Provided data:
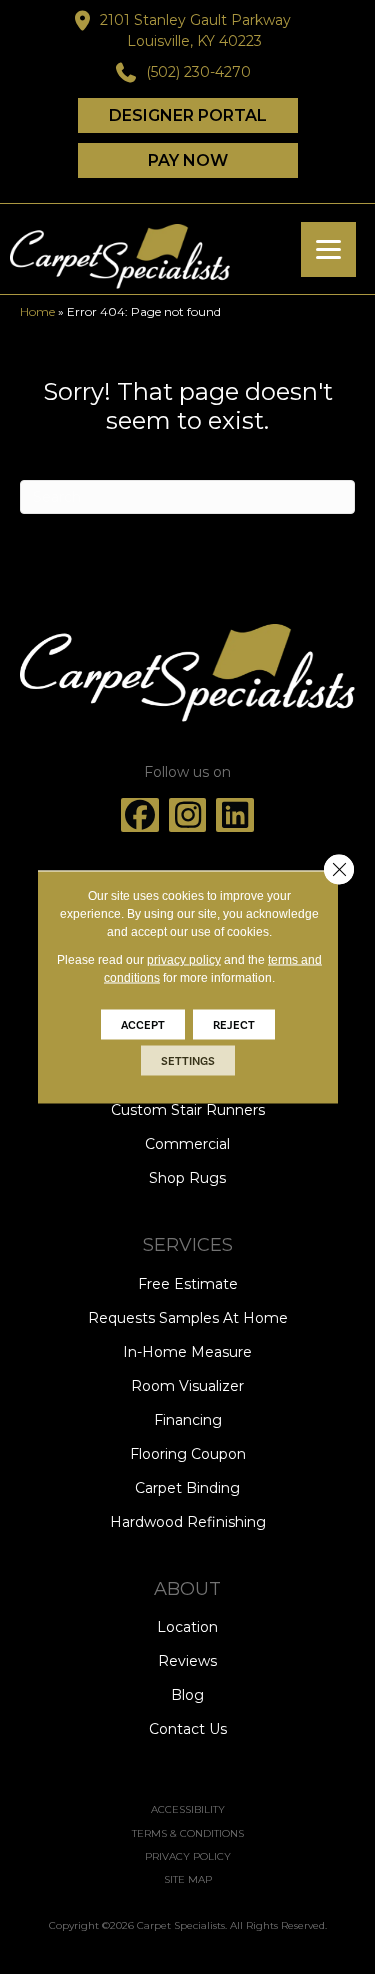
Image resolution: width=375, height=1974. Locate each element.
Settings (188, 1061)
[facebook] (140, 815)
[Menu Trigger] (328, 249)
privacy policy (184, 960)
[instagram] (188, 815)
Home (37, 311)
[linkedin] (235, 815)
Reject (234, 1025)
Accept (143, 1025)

Your assignment: Set down the whole listing exactly as given, except for the pictures.

Answer box:
Image resolution: width=375, height=1974. Locate each element.
Settings (188, 1061)
[facebook] (140, 815)
[Menu Trigger] (328, 249)
privacy policy (184, 960)
[instagram] (188, 815)
Home (37, 311)
[linkedin] (235, 815)
Reject (234, 1025)
Accept (143, 1025)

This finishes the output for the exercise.